Task item: Everything from the line containing "Instruction: Click the add NZB plus button" through the final line of the records must be transcribed verbatim; nothing else belongs in the result.
*** Source material
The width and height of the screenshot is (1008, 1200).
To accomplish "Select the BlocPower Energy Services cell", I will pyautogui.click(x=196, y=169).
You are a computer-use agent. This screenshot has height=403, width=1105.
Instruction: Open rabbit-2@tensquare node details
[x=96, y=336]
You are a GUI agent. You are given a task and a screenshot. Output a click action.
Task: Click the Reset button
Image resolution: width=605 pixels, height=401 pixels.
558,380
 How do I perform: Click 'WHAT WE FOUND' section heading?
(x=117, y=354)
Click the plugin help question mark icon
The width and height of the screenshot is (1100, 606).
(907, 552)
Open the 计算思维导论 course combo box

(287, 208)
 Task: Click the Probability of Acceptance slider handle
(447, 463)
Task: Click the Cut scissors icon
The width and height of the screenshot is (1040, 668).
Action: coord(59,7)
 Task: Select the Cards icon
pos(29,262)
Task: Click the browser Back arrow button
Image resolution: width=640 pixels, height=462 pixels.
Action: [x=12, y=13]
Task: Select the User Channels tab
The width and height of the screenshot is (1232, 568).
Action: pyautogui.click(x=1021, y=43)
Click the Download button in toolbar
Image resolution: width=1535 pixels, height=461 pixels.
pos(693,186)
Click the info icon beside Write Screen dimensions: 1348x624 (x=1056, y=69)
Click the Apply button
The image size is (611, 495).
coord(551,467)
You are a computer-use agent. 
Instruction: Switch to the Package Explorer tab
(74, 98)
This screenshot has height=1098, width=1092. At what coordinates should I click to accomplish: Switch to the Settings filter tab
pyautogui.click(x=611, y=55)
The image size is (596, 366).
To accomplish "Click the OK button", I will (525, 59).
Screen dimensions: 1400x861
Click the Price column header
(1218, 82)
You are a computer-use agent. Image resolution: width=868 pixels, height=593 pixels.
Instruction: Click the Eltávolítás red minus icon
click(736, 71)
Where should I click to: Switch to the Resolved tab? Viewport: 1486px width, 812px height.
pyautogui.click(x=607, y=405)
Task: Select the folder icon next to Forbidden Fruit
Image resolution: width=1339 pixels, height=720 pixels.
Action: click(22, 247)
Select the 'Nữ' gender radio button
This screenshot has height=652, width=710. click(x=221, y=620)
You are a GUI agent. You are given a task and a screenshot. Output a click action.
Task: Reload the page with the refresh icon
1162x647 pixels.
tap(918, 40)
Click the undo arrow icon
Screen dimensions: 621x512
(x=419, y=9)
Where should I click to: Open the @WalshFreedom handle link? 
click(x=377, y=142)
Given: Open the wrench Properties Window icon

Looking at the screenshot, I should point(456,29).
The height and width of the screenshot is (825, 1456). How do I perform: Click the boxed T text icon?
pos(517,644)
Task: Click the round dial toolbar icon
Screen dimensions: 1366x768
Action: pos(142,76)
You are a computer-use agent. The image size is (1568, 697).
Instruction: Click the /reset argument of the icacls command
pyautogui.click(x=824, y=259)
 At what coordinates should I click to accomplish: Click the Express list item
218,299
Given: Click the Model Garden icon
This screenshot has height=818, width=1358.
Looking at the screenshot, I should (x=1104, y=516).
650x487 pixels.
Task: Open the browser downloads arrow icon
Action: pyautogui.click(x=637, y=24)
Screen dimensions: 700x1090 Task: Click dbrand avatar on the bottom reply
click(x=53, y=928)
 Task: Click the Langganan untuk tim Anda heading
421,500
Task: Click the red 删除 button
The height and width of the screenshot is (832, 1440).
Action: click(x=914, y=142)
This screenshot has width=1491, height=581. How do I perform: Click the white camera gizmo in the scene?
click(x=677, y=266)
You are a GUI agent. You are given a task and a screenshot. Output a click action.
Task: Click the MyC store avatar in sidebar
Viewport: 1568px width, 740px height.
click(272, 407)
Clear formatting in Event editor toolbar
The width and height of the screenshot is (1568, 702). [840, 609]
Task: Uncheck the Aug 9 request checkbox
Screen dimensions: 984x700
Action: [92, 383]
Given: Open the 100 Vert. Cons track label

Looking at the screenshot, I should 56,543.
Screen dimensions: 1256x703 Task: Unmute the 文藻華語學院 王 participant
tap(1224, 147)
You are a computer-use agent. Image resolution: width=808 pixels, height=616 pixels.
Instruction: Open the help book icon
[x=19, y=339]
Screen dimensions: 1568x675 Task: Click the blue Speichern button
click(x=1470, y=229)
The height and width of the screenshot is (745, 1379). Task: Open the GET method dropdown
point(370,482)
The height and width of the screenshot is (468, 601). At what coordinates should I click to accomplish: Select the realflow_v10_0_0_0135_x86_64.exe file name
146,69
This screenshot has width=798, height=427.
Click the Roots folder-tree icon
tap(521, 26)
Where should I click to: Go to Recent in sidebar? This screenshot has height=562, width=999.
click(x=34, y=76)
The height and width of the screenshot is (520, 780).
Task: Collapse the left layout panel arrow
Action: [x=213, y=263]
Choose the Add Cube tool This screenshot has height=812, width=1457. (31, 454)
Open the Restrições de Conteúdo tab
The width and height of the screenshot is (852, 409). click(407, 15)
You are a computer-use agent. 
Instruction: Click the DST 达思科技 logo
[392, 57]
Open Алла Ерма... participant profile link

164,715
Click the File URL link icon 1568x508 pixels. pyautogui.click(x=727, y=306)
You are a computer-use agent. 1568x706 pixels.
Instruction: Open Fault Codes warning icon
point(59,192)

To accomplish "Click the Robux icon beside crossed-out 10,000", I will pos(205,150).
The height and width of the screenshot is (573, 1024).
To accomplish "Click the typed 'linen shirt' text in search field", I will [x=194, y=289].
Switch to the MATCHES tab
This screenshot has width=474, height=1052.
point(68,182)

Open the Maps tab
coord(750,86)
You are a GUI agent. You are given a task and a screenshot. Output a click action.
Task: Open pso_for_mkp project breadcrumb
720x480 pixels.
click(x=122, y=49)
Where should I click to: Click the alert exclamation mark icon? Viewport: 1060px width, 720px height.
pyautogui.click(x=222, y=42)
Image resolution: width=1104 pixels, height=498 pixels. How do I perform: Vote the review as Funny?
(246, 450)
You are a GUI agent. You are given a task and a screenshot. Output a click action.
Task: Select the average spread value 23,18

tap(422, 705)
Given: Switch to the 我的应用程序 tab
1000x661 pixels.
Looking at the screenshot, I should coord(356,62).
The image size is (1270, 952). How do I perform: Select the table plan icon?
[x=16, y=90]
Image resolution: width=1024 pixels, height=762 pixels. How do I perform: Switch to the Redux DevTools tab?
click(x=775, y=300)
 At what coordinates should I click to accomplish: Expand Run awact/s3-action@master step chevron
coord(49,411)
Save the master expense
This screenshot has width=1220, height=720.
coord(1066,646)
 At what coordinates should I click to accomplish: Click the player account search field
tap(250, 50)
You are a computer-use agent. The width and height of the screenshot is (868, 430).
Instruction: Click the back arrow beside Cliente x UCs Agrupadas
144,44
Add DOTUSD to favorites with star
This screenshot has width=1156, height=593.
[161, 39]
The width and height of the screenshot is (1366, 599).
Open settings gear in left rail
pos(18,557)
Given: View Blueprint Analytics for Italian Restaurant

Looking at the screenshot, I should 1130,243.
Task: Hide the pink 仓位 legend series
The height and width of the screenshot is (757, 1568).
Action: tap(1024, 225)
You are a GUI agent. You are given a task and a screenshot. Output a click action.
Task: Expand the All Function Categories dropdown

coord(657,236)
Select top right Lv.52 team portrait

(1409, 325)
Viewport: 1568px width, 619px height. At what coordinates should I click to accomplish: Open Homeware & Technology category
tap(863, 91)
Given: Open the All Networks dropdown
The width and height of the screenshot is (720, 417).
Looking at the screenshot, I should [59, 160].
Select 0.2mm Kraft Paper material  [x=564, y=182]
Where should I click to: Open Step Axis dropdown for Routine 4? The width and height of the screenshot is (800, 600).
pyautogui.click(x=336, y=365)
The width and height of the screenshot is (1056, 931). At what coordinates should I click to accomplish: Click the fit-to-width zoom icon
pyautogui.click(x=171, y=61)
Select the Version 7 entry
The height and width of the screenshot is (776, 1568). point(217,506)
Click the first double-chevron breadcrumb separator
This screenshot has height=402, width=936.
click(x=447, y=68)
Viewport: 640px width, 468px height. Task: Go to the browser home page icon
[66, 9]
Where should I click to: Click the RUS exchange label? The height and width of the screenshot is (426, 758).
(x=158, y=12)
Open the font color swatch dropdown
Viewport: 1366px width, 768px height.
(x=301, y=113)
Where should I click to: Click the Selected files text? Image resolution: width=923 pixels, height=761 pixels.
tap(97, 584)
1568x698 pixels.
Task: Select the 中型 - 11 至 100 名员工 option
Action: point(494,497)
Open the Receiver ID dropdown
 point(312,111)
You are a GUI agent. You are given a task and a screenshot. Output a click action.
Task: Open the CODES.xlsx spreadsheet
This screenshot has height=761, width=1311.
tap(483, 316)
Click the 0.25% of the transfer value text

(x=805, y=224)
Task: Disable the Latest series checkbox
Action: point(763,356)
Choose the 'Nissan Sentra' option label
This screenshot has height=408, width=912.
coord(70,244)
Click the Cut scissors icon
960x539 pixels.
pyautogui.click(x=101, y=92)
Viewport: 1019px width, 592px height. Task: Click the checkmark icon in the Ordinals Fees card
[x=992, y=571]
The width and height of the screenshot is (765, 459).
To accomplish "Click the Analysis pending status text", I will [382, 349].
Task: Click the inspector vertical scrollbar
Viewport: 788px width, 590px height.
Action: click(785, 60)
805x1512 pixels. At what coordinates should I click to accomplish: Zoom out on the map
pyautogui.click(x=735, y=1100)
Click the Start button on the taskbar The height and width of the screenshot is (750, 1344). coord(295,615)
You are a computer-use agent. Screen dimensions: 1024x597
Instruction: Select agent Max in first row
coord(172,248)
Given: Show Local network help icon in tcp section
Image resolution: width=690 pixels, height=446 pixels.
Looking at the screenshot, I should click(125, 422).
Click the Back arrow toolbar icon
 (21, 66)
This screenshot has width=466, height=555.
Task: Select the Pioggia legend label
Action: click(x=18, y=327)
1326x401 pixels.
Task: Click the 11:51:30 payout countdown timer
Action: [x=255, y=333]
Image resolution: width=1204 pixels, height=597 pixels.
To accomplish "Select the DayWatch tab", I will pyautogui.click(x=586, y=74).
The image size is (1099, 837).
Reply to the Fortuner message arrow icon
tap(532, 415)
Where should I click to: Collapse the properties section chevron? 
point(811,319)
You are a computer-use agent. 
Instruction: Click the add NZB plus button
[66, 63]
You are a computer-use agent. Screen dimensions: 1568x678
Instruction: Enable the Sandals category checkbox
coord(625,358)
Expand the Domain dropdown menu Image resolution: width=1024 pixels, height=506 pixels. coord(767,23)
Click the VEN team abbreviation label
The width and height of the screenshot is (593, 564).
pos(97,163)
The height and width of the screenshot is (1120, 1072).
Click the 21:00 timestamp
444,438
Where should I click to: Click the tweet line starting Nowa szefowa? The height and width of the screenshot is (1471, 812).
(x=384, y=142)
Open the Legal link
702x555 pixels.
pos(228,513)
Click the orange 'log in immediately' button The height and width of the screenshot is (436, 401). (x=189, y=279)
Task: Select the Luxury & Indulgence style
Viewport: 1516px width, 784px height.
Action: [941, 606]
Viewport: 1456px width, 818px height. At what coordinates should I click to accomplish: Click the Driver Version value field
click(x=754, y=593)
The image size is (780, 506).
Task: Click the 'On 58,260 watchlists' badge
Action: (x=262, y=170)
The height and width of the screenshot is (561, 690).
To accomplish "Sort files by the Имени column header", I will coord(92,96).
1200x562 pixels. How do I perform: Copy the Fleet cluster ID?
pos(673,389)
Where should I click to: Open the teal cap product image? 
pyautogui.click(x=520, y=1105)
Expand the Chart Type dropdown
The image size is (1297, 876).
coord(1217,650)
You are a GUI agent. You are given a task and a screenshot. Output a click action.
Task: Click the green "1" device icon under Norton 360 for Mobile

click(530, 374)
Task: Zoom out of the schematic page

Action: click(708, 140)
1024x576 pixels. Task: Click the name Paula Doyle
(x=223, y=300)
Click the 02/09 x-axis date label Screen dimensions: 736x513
******
Answer to the problem:
Instruction: Click the add NZB plus button
[66, 63]
You are a computer-use agent. Screen dimensions: 1568x678
Instruction: Enable the Sandals category checkbox
coord(625,358)
Expand the Domain dropdown menu Image resolution: width=1024 pixels, height=506 pixels. coord(767,23)
Click the VEN team abbreviation label
The width and height of the screenshot is (593, 564).
pos(97,163)
The height and width of the screenshot is (1120, 1072).
Click the 21:00 timestamp
444,438
Where should I click to: Click the tweet line starting Nowa szefowa? The height and width of the screenshot is (1471, 812).
(x=384, y=142)
Open the Legal link
702x555 pixels.
pos(228,513)
Click the orange 'log in immediately' button The height and width of the screenshot is (436, 401). (x=189, y=279)
Task: Select the Luxury & Indulgence style
Viewport: 1516px width, 784px height.
Action: [941, 606]
Viewport: 1456px width, 818px height. At what coordinates should I click to accomplish: Click the Driver Version value field
click(x=754, y=593)
The image size is (780, 506).
Task: Click the 'On 58,260 watchlists' badge
Action: (x=262, y=170)
The height and width of the screenshot is (561, 690).
To accomplish "Sort files by the Имени column header", I will coord(92,96).
1200x562 pixels. How do I perform: Copy the Fleet cluster ID?
pos(673,389)
Where should I click to: Open the teal cap product image? 
pyautogui.click(x=520, y=1105)
Expand the Chart Type dropdown
The image size is (1297, 876).
coord(1217,650)
You are a GUI agent. You are given a task and a screenshot. Output a click action.
Task: Click the green "1" device icon under Norton 360 for Mobile

click(530, 374)
Task: Zoom out of the schematic page

Action: click(708, 140)
1024x576 pixels. Task: Click the name Paula Doyle
(x=223, y=300)
Click the 02/09 x-axis date label Screen dimensions: 736x513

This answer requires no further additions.